# What to do
Within the entries below, every line containing "agent" is to be copied.

# Provided material
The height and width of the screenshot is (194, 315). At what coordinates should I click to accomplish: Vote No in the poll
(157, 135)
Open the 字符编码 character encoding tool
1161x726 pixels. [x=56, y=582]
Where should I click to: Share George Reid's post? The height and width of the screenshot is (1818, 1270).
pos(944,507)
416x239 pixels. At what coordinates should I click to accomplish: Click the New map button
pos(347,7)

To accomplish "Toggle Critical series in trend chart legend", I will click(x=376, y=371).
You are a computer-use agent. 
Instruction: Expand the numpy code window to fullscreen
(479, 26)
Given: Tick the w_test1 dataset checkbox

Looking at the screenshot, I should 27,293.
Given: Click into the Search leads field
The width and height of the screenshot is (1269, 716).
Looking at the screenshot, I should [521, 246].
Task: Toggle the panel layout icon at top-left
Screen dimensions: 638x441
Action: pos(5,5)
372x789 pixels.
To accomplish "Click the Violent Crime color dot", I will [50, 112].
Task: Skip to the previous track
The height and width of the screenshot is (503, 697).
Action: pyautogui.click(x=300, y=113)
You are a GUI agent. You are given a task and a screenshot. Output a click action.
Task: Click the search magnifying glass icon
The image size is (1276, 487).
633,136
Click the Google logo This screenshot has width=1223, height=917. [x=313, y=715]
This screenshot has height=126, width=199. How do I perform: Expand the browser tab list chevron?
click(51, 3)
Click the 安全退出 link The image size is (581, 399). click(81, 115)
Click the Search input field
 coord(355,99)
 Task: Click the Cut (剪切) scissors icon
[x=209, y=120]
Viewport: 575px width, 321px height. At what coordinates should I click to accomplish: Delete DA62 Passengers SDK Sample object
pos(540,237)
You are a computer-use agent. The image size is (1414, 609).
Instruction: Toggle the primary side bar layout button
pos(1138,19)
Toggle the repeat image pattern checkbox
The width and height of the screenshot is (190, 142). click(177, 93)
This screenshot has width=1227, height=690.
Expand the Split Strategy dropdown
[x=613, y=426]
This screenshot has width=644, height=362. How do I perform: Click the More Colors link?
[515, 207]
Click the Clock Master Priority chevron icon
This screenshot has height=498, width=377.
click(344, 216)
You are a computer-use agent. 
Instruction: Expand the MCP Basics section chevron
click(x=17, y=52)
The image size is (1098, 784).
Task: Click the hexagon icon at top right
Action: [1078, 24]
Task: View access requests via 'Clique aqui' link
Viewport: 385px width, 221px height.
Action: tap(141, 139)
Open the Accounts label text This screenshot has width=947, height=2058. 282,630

# The answer
You are a computer-use agent. 
You are a GUI agent. You are given a task and a screenshot. Output a click action.
You are a computer-use agent. The image size is (1414, 609).
You are a computer-use agent. 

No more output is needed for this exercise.